Update: StyleCop for ReSharper is now feature complete.
[UPDATE] See post "StyleCop for ReSharper on CodePlex" for more info.
I've worked on a couple of projects for Microsoft UK - one of the many great aspects of those projects was being able to use some very cool internal tools; my two favourites being the pre-cursors to Team Foundation Server (Product Studio + Source Depot) and StyleCop - which is to source code what FxCop is to binaries.
StyleCop quickly found a very special place in my heart - mainly because it soothed my coding standards / consistency / best practice OCD. I'm a fervent believer in coding standards - not only for the obvious reasons of consistency and maintainability - but mainly because I like the aesthetics of elegant code. It's hard to describe without sounding like a kook, but I find code formatting and refactoring quite soothing while I'm trying to solve bigger business logic problems - it helps me get into the zone. Consistently well formatted code sits well in my visuospatial sketchpad - it forms visual patterns that are easy to recognise when scanning code - an upshot of which is that it's very easy to see out of place (bad / sloppy) code and thus spot where bugs are likely to appear.
Using StyleCop meant an end to all the stupid arguments I used to get embroiled in whenever a new developer would start on a project; even though there was obviously a standard in place that the team was adhering to, the new developer would insist on coding "m_" styleee because that's how they'd always coded. StyleCop became the H-Bomb argument killer - if you didn't conform to the standard, you would break the build. With one less thing to worry about, your team can focus on the much more important issue of delivering business value to the customer.
The genius behind StyleCop is Jason Allor - he's done an awesome job by not only creating a tool which the whole C# community has been crying out for, but also achieved the amazing feat of getting buy-in from (or wrangling) a large number the internal MS teams to adopt StyleCop; hopefully this is a win-win situation as it helps make the products better, but also if Microsoft continues to push the envelope with it's transparency - we should all benefit.

Supplied records:
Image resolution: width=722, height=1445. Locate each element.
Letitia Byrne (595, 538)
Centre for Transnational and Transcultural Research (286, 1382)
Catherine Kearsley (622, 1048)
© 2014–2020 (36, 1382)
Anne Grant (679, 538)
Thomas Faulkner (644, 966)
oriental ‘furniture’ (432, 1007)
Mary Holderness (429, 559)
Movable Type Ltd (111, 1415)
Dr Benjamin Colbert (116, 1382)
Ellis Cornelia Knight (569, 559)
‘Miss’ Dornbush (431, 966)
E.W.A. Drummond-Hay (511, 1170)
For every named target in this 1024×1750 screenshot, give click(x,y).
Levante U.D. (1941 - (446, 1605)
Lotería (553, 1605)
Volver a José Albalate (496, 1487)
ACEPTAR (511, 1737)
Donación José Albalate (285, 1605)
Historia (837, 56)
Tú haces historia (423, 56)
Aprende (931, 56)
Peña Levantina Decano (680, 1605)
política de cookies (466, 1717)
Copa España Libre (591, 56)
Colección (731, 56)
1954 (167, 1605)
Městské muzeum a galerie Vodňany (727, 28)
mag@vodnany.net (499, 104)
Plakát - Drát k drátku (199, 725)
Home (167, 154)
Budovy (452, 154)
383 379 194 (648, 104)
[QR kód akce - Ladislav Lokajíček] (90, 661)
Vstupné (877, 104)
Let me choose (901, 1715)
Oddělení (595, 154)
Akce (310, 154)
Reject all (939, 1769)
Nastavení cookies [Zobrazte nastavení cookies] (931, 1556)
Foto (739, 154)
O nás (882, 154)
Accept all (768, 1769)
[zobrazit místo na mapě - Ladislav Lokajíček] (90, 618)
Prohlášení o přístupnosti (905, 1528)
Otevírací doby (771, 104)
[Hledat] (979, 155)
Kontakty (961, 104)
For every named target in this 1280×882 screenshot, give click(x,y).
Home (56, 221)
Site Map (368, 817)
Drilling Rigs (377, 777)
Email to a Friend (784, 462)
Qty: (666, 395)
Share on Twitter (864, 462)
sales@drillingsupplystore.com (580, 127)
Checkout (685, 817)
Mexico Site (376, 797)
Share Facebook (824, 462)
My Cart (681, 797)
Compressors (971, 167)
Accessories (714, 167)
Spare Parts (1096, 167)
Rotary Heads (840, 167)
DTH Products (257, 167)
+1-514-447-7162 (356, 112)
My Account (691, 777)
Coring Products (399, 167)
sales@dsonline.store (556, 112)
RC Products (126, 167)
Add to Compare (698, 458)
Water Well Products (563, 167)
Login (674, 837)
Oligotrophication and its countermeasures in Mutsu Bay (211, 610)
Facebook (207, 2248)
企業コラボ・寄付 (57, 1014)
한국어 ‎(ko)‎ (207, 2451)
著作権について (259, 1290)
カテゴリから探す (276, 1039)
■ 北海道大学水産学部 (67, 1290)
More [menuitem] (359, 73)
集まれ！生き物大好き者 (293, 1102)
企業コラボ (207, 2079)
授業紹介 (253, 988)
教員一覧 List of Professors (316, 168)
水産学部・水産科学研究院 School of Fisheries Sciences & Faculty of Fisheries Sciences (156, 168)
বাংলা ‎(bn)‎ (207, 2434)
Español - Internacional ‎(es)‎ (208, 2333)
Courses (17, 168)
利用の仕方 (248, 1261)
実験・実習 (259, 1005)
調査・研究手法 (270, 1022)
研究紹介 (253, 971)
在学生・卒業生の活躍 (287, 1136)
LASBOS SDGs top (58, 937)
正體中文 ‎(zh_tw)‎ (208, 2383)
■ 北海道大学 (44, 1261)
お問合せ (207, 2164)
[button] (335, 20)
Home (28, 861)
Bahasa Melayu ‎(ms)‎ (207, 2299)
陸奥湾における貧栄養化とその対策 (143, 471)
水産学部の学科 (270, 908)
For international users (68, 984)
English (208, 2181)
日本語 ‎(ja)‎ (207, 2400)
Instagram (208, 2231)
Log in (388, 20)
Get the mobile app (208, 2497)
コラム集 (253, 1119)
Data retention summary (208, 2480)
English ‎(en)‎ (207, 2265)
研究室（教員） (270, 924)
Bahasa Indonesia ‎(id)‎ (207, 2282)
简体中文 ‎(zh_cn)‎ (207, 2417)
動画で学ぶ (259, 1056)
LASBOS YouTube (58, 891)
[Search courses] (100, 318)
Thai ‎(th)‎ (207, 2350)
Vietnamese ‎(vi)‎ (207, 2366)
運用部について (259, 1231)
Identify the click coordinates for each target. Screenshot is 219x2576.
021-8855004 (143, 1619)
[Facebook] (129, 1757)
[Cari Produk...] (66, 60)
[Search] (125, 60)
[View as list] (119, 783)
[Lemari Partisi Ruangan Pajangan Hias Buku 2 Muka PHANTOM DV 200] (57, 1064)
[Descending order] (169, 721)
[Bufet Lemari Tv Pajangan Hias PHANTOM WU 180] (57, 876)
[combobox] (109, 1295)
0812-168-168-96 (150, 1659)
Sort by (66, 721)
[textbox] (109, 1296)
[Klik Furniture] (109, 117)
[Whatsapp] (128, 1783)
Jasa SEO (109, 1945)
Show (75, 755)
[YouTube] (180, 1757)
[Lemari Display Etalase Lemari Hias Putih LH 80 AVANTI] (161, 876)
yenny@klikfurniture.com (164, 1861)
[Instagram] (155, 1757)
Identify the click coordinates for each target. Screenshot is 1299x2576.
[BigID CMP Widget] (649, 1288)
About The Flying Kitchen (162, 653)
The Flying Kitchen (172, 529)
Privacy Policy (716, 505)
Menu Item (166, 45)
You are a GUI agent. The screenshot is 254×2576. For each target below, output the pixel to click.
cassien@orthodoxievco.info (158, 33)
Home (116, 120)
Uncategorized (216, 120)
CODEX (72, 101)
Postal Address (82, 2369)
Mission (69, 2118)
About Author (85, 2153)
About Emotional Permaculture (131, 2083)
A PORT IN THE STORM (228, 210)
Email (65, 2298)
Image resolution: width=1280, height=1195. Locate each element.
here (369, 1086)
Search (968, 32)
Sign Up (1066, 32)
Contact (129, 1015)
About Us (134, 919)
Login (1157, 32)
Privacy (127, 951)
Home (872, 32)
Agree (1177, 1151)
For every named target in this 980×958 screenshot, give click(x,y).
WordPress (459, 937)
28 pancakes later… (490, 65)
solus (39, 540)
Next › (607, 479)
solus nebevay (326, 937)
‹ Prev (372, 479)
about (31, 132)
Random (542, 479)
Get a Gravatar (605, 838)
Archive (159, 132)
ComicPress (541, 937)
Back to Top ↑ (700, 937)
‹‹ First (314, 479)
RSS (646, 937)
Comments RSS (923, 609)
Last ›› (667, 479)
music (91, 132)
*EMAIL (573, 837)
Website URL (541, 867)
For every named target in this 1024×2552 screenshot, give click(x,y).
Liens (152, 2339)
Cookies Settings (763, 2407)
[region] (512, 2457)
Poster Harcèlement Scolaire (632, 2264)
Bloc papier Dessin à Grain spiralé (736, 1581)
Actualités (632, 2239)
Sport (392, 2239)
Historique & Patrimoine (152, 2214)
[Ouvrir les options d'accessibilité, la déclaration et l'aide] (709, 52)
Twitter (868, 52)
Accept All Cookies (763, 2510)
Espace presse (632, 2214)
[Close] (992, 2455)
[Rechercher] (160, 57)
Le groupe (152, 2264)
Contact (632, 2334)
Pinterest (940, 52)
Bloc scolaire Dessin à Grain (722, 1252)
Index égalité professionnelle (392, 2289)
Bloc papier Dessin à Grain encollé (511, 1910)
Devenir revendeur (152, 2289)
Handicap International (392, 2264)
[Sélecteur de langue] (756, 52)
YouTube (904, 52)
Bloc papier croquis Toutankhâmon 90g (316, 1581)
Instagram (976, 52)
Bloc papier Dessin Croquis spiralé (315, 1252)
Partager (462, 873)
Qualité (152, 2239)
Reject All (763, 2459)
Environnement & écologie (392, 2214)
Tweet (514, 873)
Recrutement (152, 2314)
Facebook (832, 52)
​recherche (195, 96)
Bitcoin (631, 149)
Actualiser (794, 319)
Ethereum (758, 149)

What you will do:
• 1. From the post about StyleCop, list every reason the writer gives for being a fervent believer in coding standards.
• 2. Write out the portion of the post about StyleCop starting with "[UPDATE] See post" and going on through "is to binaries.".

Solutions:
• 1.
- Consistency
- Maintainability
- Liking the aesthetics of elegant code

• 2.
[UPDATE] See post "StyleCop for ReSharper on CodePlex" for more info.
I've worked on a couple of projects for Microsoft UK - one of the many great aspects of those projects was being able to use some very cool internal tools; my two favourites being the pre-cursors to Team Foundation Server (Product Studio + Source Depot) and StyleCop - which is to source code what FxCop is to binaries.